WHAT YOU SHOULD DO >>
Write out the items word for word, beginning at the line that contains "Select PRIOR_APPLICATIONS [6]" and stopping after the line that contains "tap(560, 171)".

'''

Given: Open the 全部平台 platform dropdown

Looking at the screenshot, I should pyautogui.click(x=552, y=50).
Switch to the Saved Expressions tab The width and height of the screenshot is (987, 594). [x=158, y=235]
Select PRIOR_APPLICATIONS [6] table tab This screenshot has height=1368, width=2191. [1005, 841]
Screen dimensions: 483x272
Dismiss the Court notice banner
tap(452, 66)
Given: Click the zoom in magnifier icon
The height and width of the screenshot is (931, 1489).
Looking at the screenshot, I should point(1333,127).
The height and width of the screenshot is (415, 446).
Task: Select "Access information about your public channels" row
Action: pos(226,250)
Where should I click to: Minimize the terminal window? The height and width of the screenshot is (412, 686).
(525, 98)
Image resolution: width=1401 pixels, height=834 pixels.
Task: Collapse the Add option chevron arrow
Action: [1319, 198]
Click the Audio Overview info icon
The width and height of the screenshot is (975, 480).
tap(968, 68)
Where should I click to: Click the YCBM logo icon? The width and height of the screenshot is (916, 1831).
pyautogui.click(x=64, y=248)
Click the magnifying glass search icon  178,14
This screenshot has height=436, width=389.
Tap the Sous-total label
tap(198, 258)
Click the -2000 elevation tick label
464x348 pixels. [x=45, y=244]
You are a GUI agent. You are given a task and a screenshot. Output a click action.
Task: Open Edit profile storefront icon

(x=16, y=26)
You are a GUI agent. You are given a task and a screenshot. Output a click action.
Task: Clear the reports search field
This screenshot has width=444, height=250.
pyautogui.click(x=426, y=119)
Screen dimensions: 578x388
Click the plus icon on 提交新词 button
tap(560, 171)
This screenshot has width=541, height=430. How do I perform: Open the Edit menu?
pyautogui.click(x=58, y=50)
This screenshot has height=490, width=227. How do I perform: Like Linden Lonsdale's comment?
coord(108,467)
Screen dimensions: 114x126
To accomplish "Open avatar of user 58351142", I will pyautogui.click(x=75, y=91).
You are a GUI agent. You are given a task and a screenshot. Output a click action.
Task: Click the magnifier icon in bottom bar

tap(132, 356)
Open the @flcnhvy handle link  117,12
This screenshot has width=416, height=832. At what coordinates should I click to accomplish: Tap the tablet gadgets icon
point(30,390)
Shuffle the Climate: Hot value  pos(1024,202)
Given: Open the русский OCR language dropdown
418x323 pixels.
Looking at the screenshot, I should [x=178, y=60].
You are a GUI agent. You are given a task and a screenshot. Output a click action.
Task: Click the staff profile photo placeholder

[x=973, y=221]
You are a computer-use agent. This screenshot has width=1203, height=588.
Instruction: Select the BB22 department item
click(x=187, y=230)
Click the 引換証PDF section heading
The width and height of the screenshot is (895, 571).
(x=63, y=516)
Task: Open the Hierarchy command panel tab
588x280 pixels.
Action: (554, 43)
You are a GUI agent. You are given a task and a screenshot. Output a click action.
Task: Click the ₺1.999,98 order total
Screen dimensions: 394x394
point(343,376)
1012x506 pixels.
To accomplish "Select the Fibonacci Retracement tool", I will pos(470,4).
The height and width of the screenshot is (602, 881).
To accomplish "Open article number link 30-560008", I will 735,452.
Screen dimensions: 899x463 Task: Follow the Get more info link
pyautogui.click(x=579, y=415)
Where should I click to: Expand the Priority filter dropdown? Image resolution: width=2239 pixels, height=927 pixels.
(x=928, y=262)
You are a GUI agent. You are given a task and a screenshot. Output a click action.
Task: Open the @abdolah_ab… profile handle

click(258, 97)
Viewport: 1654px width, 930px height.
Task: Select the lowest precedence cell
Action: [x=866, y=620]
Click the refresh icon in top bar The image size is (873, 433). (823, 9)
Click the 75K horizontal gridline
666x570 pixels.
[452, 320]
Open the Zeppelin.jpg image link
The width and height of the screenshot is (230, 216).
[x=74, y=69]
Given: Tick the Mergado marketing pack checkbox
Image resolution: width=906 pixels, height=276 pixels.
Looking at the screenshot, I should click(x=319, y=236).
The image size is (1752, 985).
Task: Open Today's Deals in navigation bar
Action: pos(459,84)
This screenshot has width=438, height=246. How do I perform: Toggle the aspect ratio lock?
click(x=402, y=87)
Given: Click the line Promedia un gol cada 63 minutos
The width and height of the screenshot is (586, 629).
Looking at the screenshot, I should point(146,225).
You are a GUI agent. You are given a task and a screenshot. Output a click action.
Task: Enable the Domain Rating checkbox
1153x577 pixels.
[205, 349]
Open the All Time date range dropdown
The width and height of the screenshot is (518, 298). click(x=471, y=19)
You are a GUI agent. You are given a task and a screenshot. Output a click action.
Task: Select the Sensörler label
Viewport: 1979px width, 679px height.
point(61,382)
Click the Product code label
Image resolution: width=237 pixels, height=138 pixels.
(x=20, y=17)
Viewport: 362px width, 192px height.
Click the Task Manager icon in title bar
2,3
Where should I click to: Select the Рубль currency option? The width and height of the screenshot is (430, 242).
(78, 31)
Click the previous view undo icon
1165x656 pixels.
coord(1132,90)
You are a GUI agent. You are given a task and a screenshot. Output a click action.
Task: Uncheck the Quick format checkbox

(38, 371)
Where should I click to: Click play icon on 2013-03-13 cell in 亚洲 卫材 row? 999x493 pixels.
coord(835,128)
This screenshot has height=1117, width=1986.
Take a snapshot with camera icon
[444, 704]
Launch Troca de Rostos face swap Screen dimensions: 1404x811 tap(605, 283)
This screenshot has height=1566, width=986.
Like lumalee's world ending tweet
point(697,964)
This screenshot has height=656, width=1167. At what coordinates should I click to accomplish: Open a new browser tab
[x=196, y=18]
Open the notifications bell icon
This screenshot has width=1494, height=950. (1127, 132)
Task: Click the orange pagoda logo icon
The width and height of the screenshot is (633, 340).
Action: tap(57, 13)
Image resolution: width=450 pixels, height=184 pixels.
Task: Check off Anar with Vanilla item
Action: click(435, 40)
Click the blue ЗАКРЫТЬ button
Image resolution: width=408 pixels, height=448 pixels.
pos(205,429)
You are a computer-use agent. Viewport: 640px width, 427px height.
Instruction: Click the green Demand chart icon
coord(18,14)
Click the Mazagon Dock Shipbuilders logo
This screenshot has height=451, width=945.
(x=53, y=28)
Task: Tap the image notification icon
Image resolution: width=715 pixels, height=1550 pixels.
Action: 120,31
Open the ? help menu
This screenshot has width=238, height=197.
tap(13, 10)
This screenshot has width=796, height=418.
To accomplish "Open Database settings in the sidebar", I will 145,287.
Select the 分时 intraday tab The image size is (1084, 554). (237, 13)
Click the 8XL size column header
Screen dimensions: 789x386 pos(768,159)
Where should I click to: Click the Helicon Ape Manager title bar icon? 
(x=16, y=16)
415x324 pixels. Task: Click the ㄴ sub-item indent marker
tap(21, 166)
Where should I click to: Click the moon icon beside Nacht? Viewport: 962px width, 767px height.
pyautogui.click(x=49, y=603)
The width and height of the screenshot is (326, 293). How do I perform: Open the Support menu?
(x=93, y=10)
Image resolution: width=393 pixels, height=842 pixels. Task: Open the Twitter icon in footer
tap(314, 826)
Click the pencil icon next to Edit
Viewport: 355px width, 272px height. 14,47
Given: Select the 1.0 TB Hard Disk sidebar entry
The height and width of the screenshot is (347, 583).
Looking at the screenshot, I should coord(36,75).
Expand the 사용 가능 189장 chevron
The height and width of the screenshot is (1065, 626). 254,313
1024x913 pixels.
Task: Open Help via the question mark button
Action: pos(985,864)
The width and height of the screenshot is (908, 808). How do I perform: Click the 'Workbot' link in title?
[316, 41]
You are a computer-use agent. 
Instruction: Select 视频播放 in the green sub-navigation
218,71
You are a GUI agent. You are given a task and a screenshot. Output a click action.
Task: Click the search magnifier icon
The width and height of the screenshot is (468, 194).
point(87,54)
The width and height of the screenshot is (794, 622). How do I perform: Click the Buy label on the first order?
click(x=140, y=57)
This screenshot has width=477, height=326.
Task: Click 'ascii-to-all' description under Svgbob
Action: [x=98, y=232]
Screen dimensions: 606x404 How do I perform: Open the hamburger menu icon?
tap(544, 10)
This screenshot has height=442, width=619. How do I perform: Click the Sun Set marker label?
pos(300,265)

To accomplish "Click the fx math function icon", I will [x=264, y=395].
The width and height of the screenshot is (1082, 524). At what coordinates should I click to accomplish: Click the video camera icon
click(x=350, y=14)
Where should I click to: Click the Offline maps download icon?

'''

SOLUTION TO THIS TASK >>
Select PRIOR_APPLICATIONS [6] table tab This screenshot has height=1368, width=2191. [1005, 841]
Screen dimensions: 483x272
Dismiss the Court notice banner
tap(452, 66)
Given: Click the zoom in magnifier icon
The height and width of the screenshot is (931, 1489).
Looking at the screenshot, I should point(1333,127).
The height and width of the screenshot is (415, 446).
Task: Select "Access information about your public channels" row
Action: pos(226,250)
Where should I click to: Minimize the terminal window? The height and width of the screenshot is (412, 686).
(525, 98)
Image resolution: width=1401 pixels, height=834 pixels.
Task: Collapse the Add option chevron arrow
Action: [1319, 198]
Click the Audio Overview info icon
The width and height of the screenshot is (975, 480).
tap(968, 68)
Where should I click to: Click the YCBM logo icon? The width and height of the screenshot is (916, 1831).
pyautogui.click(x=64, y=248)
Click the magnifying glass search icon  178,14
This screenshot has height=436, width=389.
Tap the Sous-total label
tap(198, 258)
Click the -2000 elevation tick label
464x348 pixels. [x=45, y=244]
You are a GUI agent. You are given a task and a screenshot. Output a click action.
Task: Open Edit profile storefront icon

(x=16, y=26)
You are a GUI agent. You are given a task and a screenshot. Output a click action.
Task: Clear the reports search field
This screenshot has width=444, height=250.
pyautogui.click(x=426, y=119)
Screen dimensions: 578x388
Click the plus icon on 提交新词 button
tap(560, 171)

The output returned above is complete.